Predicting the 2022 World Cup result with Google Sheets and Zen
As you probably know, the World Cup is currently ongoing in Qatar. With that in mind, here at Pebble Stream, we decided to build a simple predictor using our free Google Sheets plugin, Zen.
You can access it here to copy it to your own Google Drive. You also need to install Zen to run it for yourself.
The Model
Our model has two inputs and multiple parameters. Let’s review them.
On the one hand, we have player data. We gathered it from footystats.org for both national leagues and international games. While our data is not exhaustive, it is sufficient for development.
On the other hand, we have games played during the World Cup itself.
We keep our strategy simple.

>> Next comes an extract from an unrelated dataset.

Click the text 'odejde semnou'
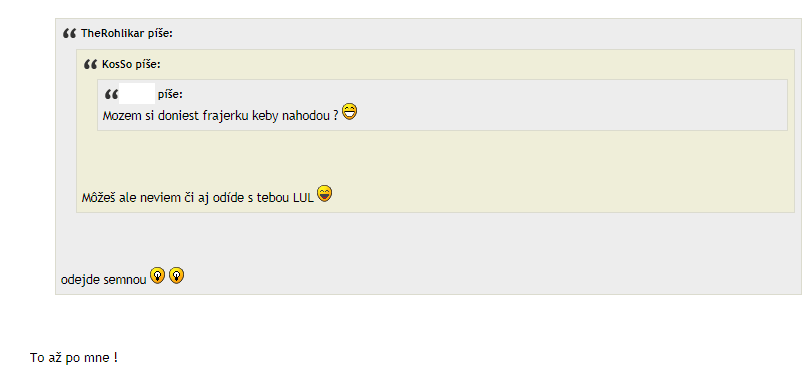The height and width of the screenshot is (370, 805). (x=104, y=280)
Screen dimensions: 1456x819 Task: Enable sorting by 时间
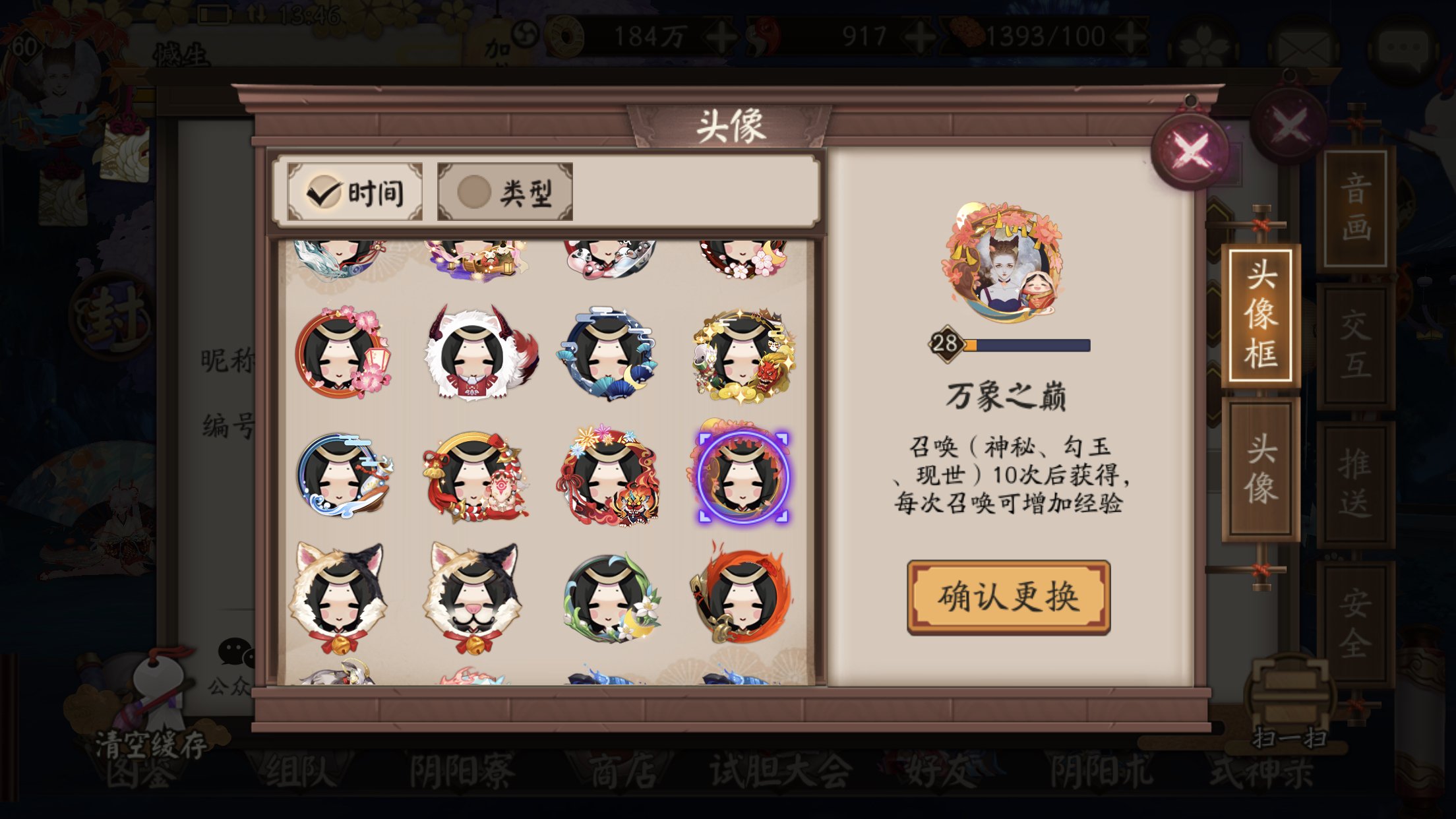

Using the players’ statistics, we start by computing a score associated with each country, using only pre World-Cup data. Once this score (and the associated ranking) is known, we can use this to compute points to give after each game.
Pre-World-Cup scoring
We must compute scores at the player level to compute any team’s total score. After all, the data we have is Messi (get it?); for example, Portugal’s star player, Cristiano Ronaldo, will have stats from Manchester United and his national team. You can see the calculations in the `Player-scores` worksheet if you want to get to the dirty bits of how we did it. The player’s score depends on his position, and we take the maximum of their performance between their scores with their national team and their club. An additional parameter can be fiddled with in the `Parameters` sheet. We give a value to the professional league the players belong to, which becomes a multiplicative bonus (defaulting to 1). It is a subjective factor that might reveal our biases, but anybody using this model is encouraged to change them to their liking.
Now that we have a value for each player, we compute their team’s score using a `group-by` and a `sum` directive. Next, we group the players by country and sum their scores. This calculation is in the `Country-scores` worksheet.
As we said earlier, our data is incomplete. Also, in some cases, teams have a shortened roster (e.g., France only brought 25 players). So the next step is to normalize these scores by averaging them over the number of players in each lineup. See the `Country-normalized` worksheet. Finally, we use the `sort` directive to produce a pre-World Cup ranking.
Incorporating World Cup games
We specified earlier two inputs: players’ data and world cup games. How do we consider the latter? Matches can be appended to the `Game-actual-results` worksheet.
The games are evaluated in the `Scored-games` worksheet. We start by computing two things:
- The goal difference.
- Whether the game represents an upset (by upset, we mean whether the lower-ranking team in our pre-WC order beats or ties the higher-ranking one).
Obviously, the higher the goal difference, the more points the winning team gets. Similarly, if a game is an upset, then the number of points given to the winning team (and deducted from the losing team) increases significantly.
Once again, if you want the detail of the formula, we invite you to look at the spreadsheet.
Once this is done, we calculate the score adjustments in the `Adjust` worksheet and combine it with the `Country-normalized` one to produce the final scores. Finally, one last `sort` directive is used to produce the `Prediction` result sheet.
Fun things to try
Now that we understand how this Zen-enhanced spreadsheet works have some fun with it. Change the World Cup games results to indulge in `what if?` analysis. Or try removing recent matches to see the rankings earlier in the tournament. Fiddle with the sheet as much as you like. You can always return to our original spreadsheet to get a new copy.
Conclusion
Zen allows us not to worry about the rest of the spreadsheet anymore and only with the input data. Press the `Run all` button to recompute the predictions after modifying player data or adding a new game to the list.
While this model is far from perfect and is very much a toy project, it calculates an objective and reproducible ranking that is easy to understand and modify. For example, it would be relatively simple to change how we assign player scores and recompute the predictions in one click.